Task requirements> Reproduce word for word everything in the page excerpt from "T.K. reports to" down to "no competing interests.".

Page excerpt>
_ _ _ _ _

T.K. reports to have provided methodological expertise to Amgen and CoLucid, for which the Charité – Universitätsmedizin Berlin has received financial compensation. T.K. further received honoraria from Novartis and Daiichi Sankyo for a scientific presentation and from Lilly, Newsenselab, and Total for methodological advice. The remaining authors declare no competing interests.

Figures

Fig. 1
Fig. 1. Local genetic correlation between migraine and BP traits at reported migraine loci using ρ-HESS and GWAS-PW.

_ _ _ _ _

[Stored data]
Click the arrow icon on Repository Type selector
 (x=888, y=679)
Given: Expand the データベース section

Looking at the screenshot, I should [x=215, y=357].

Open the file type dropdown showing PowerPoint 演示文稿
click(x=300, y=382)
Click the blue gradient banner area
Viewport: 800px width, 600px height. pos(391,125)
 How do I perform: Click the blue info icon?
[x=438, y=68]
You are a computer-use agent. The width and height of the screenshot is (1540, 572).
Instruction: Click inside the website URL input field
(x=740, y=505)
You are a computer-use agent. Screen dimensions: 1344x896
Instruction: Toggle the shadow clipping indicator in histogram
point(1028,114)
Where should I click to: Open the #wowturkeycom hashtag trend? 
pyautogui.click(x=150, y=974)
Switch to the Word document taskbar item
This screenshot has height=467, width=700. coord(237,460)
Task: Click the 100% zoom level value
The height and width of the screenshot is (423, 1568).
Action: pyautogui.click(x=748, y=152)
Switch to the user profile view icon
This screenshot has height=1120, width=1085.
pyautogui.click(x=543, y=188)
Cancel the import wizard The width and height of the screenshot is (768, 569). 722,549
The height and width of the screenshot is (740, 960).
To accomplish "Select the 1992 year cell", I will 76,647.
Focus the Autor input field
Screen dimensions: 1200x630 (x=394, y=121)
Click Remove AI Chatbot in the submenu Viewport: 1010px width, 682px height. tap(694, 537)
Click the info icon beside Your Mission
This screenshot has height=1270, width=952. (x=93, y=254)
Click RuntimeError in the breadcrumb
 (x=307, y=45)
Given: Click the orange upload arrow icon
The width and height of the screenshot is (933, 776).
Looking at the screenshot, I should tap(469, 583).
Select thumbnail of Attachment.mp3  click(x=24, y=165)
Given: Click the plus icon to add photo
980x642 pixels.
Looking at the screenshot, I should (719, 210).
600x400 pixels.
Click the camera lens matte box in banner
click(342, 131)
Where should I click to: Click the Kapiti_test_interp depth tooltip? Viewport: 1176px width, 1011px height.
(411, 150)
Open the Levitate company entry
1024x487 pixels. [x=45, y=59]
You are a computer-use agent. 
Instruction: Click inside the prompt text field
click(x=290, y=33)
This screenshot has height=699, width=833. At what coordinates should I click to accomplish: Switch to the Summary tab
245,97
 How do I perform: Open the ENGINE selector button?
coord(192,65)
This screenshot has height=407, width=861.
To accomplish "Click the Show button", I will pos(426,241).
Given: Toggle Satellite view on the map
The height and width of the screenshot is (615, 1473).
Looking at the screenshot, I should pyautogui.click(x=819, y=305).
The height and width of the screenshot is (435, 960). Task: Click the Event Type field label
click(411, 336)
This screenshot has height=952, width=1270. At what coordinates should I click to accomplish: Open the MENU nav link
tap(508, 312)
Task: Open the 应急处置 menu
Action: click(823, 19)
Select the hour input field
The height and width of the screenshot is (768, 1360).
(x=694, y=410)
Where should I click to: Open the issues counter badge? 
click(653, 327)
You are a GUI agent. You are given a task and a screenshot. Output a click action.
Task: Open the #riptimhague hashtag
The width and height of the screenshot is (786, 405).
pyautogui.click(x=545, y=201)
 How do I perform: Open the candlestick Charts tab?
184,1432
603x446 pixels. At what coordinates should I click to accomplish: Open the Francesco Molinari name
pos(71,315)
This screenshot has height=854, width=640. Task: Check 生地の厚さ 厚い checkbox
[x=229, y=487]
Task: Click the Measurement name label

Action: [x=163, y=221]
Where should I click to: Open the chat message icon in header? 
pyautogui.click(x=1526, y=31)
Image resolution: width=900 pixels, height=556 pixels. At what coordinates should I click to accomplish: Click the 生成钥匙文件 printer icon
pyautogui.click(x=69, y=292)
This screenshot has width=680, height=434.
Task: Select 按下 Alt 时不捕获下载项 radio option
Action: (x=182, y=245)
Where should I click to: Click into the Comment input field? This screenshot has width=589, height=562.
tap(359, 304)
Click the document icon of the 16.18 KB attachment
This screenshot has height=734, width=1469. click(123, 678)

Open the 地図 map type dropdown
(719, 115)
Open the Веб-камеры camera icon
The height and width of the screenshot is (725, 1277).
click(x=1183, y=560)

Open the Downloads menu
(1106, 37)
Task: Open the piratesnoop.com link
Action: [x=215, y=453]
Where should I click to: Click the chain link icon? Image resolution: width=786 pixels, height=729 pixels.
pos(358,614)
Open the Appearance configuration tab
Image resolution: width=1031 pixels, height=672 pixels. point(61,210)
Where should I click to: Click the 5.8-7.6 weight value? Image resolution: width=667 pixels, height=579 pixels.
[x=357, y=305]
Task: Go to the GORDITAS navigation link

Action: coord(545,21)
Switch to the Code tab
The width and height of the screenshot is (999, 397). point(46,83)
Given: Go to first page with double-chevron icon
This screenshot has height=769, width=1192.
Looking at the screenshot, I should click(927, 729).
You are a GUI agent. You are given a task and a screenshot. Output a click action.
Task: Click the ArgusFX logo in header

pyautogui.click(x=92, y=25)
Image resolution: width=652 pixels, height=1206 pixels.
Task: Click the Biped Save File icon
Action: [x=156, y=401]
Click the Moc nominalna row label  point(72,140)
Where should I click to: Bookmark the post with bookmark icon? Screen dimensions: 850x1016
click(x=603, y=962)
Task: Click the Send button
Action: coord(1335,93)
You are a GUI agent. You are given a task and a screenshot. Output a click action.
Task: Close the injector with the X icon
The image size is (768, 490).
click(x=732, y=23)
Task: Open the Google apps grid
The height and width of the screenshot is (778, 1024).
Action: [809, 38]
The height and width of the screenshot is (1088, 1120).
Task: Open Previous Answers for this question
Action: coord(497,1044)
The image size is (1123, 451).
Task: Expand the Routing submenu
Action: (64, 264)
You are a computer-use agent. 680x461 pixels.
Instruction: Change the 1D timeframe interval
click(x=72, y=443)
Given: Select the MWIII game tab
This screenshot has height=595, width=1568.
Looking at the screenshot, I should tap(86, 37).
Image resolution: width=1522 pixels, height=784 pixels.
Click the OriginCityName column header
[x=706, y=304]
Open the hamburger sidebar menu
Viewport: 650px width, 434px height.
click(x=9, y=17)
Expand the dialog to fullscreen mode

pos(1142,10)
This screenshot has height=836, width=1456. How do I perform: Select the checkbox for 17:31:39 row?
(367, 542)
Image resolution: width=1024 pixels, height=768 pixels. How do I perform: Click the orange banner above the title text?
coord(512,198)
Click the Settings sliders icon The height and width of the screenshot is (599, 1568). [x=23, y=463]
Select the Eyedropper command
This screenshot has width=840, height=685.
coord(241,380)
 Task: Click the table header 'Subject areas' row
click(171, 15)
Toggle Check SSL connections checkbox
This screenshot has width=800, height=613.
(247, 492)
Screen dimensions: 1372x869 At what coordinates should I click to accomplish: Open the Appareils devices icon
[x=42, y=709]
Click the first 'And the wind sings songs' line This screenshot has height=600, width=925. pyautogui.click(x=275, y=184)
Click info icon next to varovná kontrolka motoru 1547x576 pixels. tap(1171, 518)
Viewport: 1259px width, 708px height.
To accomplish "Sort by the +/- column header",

_ _ _ _ _

Task response>
T.K. reports to have provided methodological expertise to Amgen and CoLucid, for which the Charité – Universitätsmedizin Berlin has received financial compensation. T.K. further received honoraria from Novartis and Daiichi Sankyo for a scientific presentation and from Lilly, Newsenselab, and Total for methodological advice. The remaining authors declare no competing interests.